Hope & Healing: The UF Health Blog

UF Researchers Awarded Grants for Brain Aneurysm Research

Brain Aneurysm FoundationThree UF Health researchers are receiving a total of $115,000 in grants from The Brain Aneurysm Foundation.

Brian Hoh, M.D., Koji Hosaka, Ph.D., and Sylvain Doré, Ph.D., have been awarded grants for their research on brain aneurysms, a condition that affects one in 20 people in the United States often resulting in death or lifelong disability.

The Brain Aneurysm Foundation is the largest private funder of brain aneurysm research in the United States and is a globally recognized leader in brain aneurysm awareness, education, support, advocacy and research funding.
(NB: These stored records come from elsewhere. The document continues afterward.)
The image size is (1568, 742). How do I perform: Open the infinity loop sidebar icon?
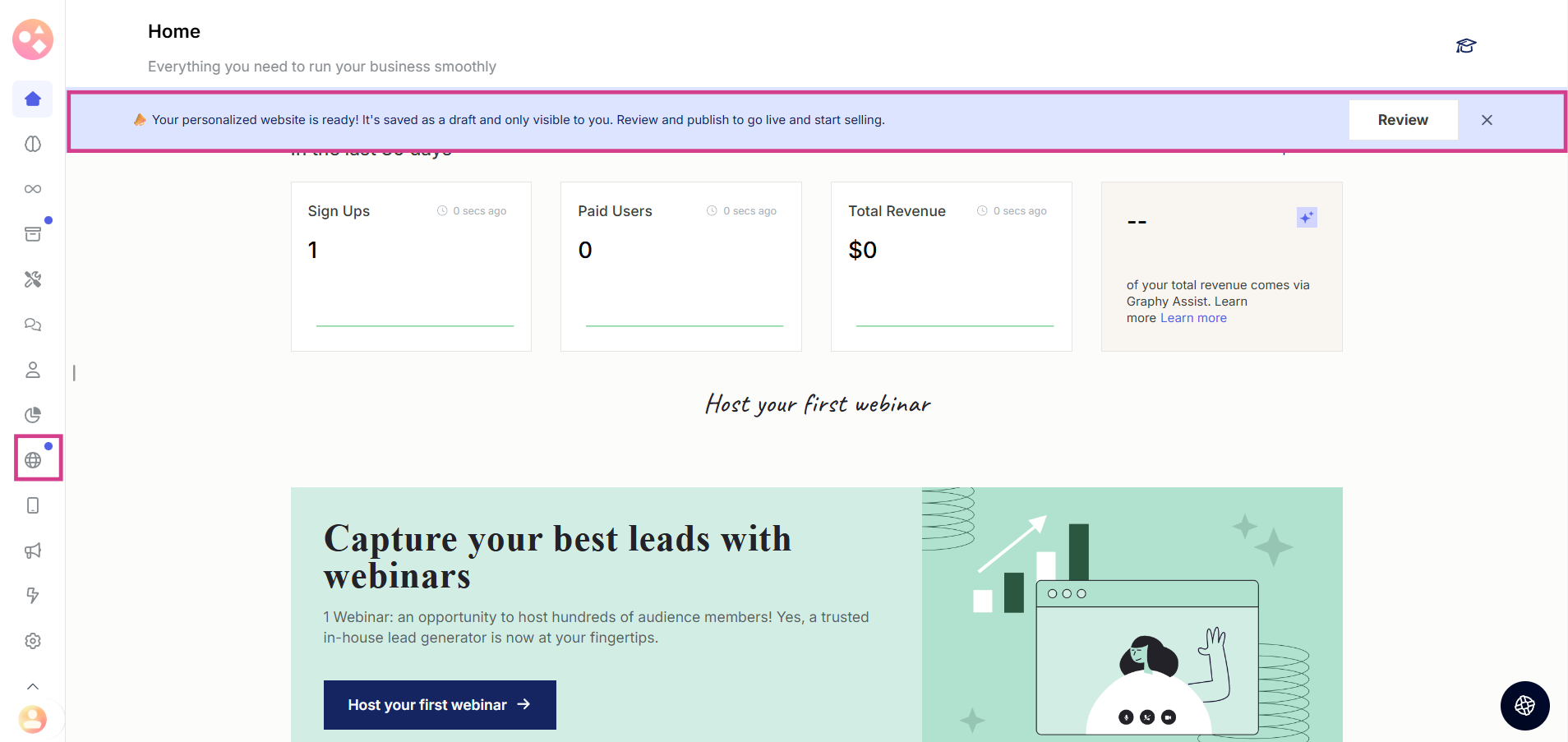33,189
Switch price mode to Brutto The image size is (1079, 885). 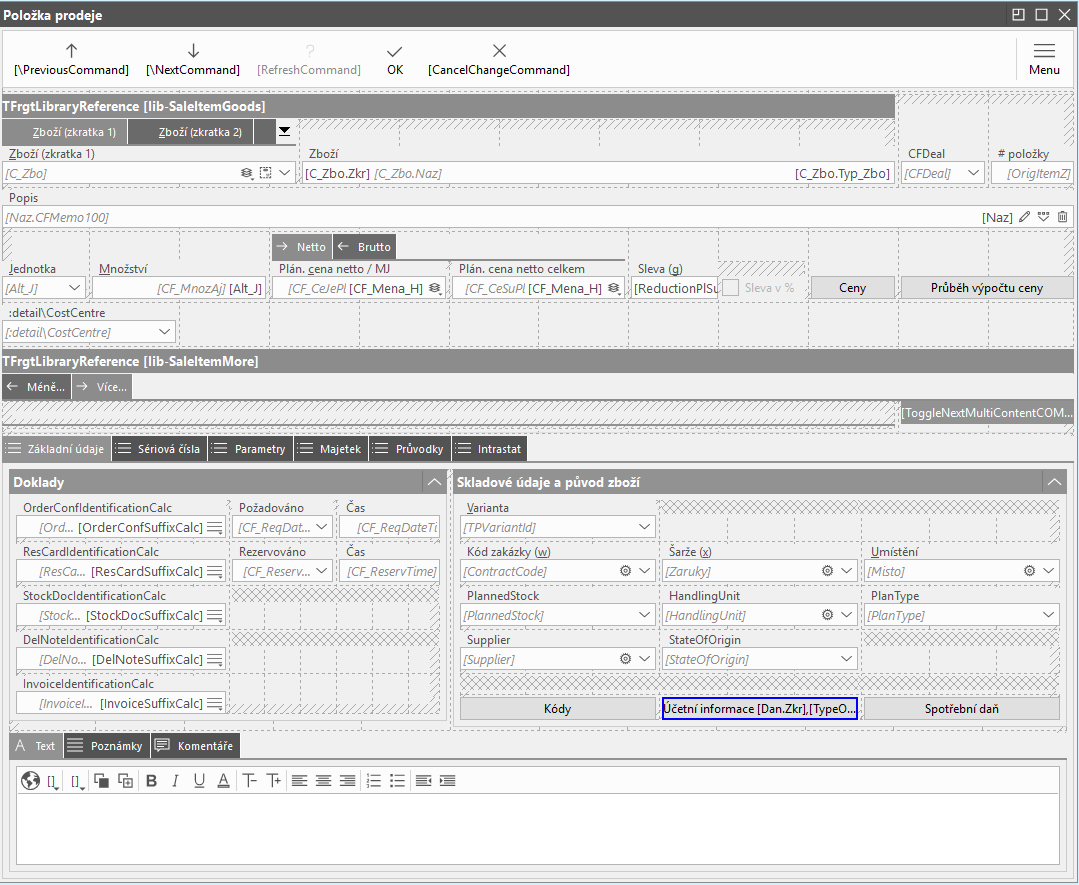(x=363, y=247)
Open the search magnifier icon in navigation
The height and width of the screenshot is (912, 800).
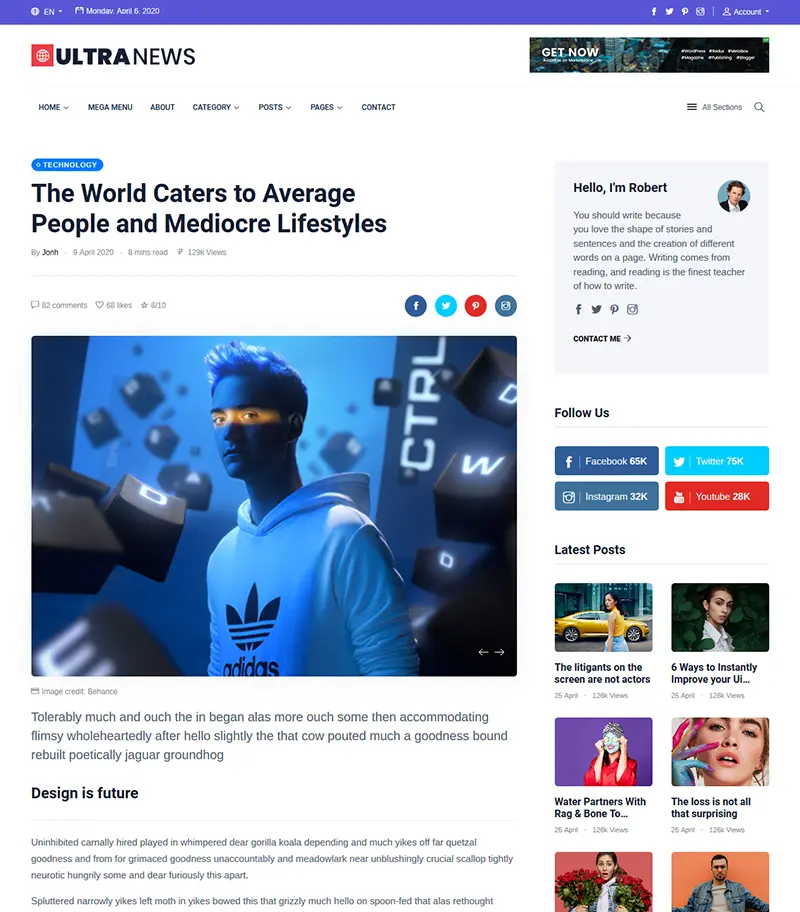759,107
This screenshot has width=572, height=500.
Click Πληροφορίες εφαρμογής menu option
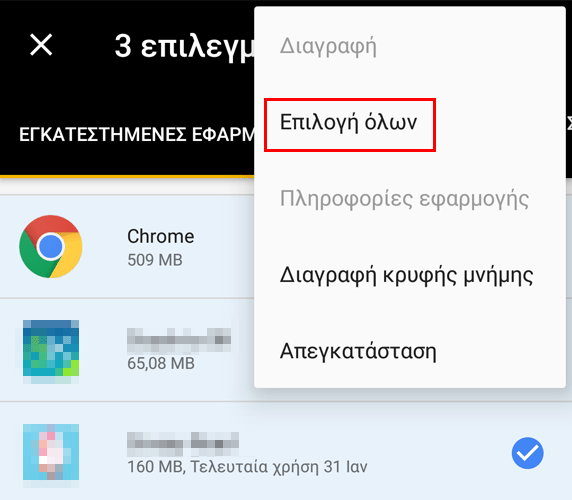[404, 199]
"We are honored and grateful to The Brain Aneurysm Foundation and the donors to the BAF for supporting research in brain aneurysms,” said Hoh, the James and Brigitte Marino Family Professor in Cerebrovascular and Endovascular Neurosurgery and associate chair of the Lillian S. Wells department of neurosurgery.

“Brain aneurysms affect 5 percent of the population, and when they rupture result in 50 percent death or disability. Yet we do not know what causes brain aneurysms or what causes them to rupture,’’ he said. “With these grants from The BAF, we will be able to continue our work to better understand what causes brain aneurysms and to hopefully develop better treatment."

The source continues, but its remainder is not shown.